Definition: Share of gold answer tokens (from answer_spans in each EvalQuery) that appear in the union of retrieved chunk token sets (within the effective context window).
Range: 0–1
Direction: Higher is better
Example: 0.85 means about 85% of answer tokens were covered by at least one retrieved chunk.
Use cases: Strong weight in rag_qa, summarization, code_assist (see score_profile_weights in chunktuner.config).

`token_precision`¶

Definition: Share of retrieved tokens (union of top chunks) that overlap gold answer tokens.
Range: 0–1
Direction: Higher is better
Use cases: Informative for rag_qa; often paired with recall.

`token_iou`¶

Definition: Token-level IoU between gold and retrieved unions: |gold ∩ retrieved| / |gold ∪ retrieved|.
Range: 0–1
Direction: Higher is better
Intuition: Penalizes both missing answer text and noisy extra text.
Use cases: rag_qa profile weights IoU alongside recall.

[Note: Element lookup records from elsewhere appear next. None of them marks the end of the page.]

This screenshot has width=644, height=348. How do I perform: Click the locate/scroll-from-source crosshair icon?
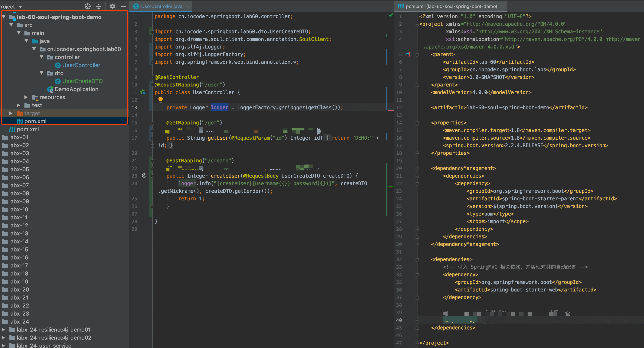tap(88, 6)
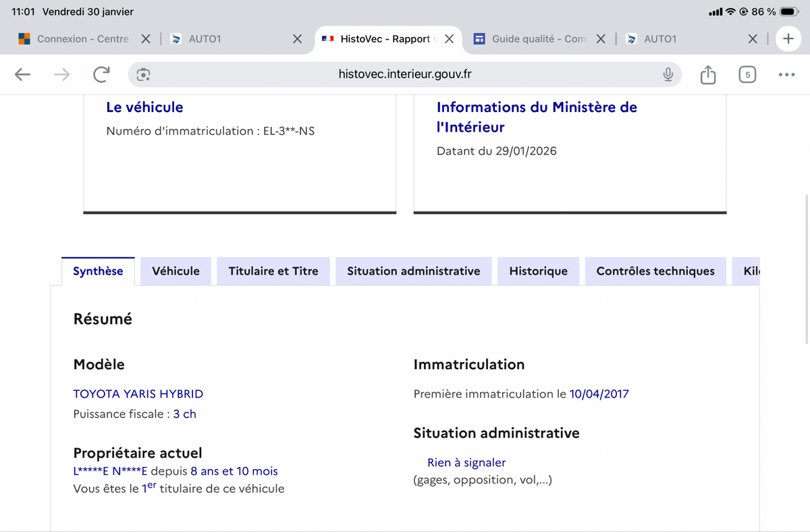View the Contrôles techniques tab
The height and width of the screenshot is (532, 810).
tap(655, 271)
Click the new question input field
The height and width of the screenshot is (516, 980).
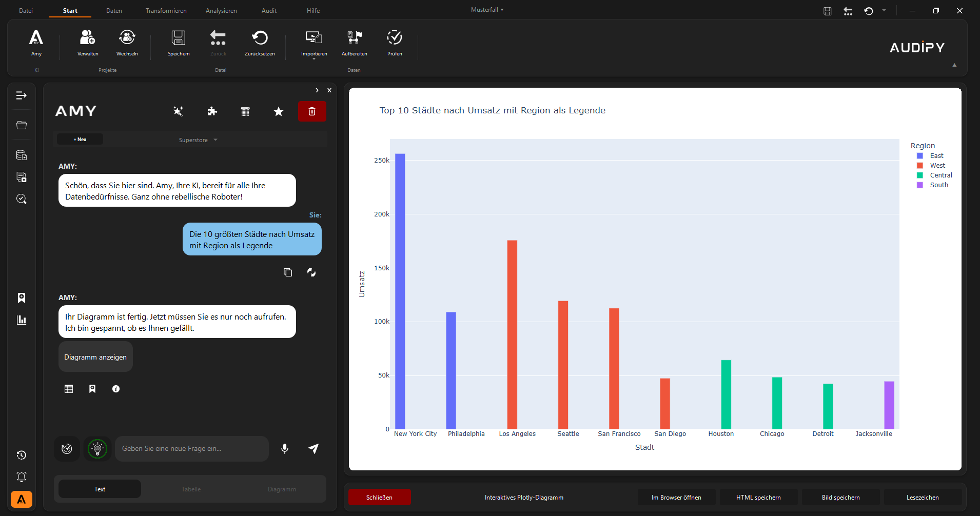click(192, 449)

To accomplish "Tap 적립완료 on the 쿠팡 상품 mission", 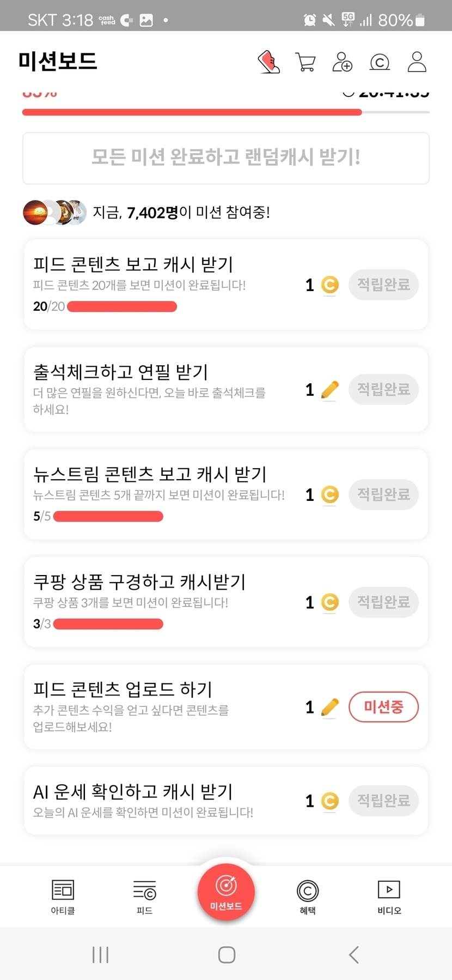I will (383, 602).
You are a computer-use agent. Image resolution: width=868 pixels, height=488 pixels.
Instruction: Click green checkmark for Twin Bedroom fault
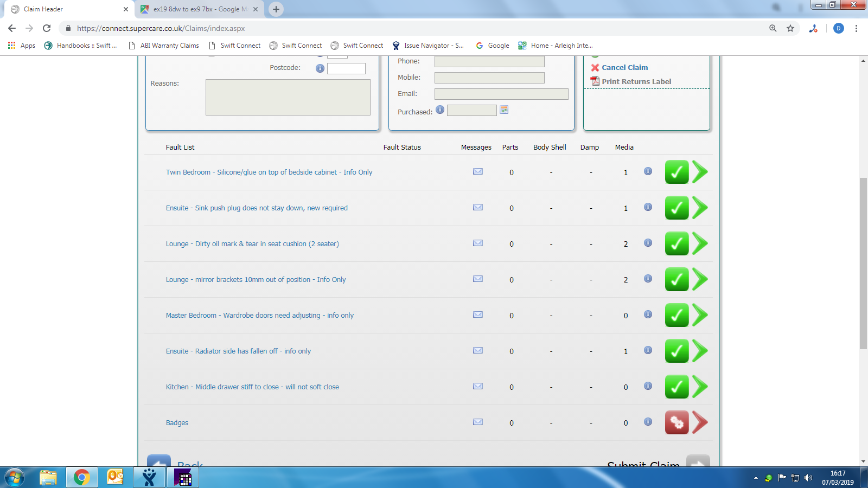(x=676, y=172)
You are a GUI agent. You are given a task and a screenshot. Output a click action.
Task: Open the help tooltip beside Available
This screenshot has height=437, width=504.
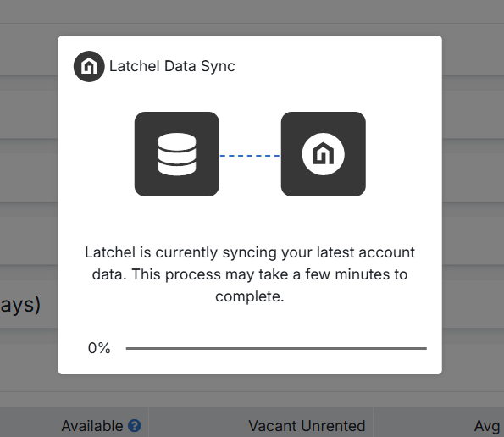click(x=135, y=426)
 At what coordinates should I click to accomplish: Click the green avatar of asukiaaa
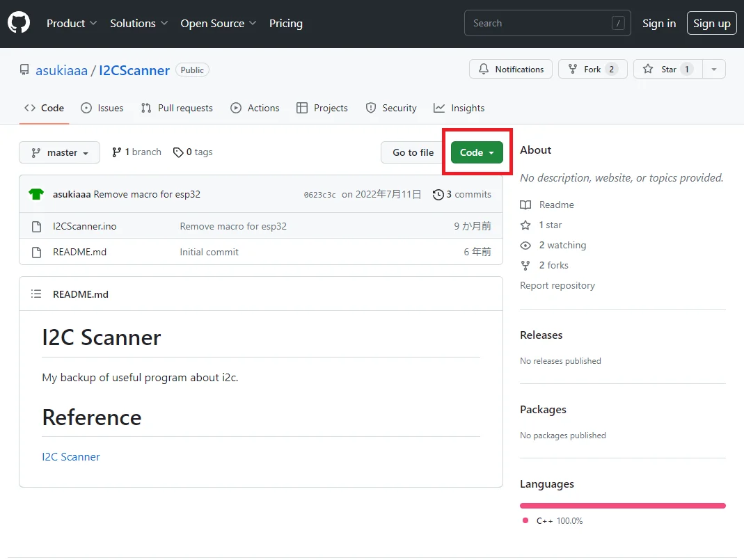coord(36,194)
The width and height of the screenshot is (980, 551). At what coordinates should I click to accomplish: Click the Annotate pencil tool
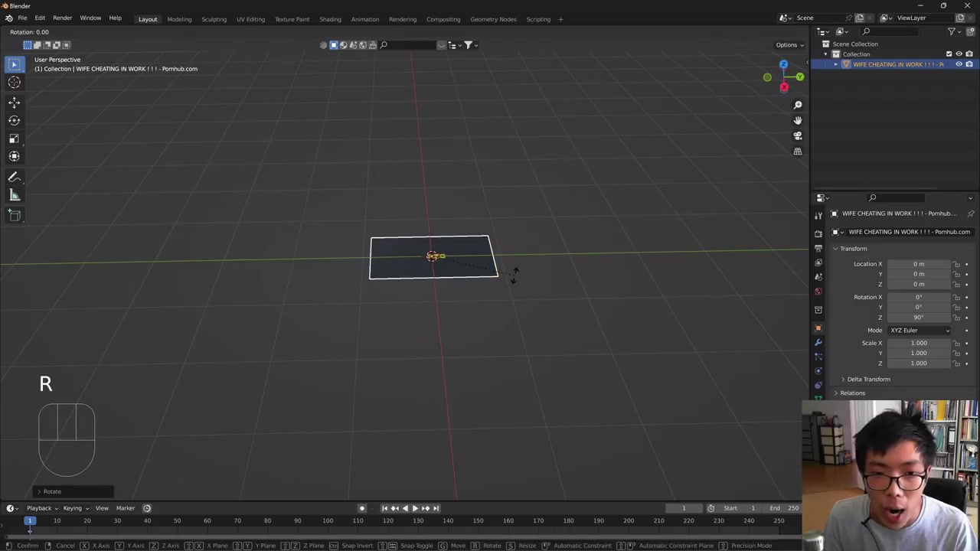[14, 177]
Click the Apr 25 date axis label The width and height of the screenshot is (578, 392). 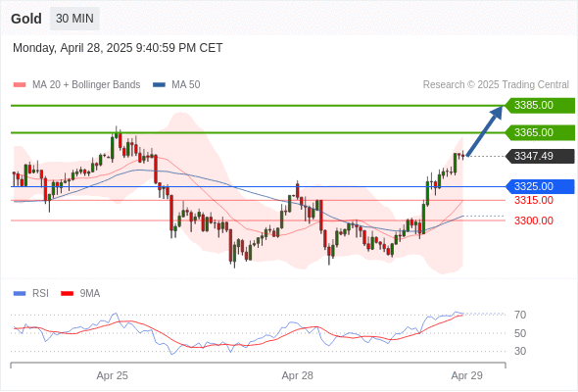112,375
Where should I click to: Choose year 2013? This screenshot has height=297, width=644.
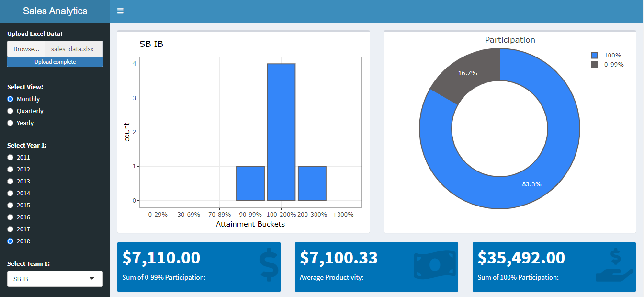click(10, 181)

`recall_at_k` (keys 1, 3, 5)¶

Definition: For each k, whether any of the top-k retrieved chunks hits a gold token (binary per query), then averaged across queries. Stored on EvalMetrics.recall_at_k as integer keys; ScoreCalculator maps the search profile’s recall_at_1 weight to recall_at_k[1].
Range: 0–1 per k
Direction: Higher is better
Use cases: search emphasizes recall at 1; rag_qa uses multiple k.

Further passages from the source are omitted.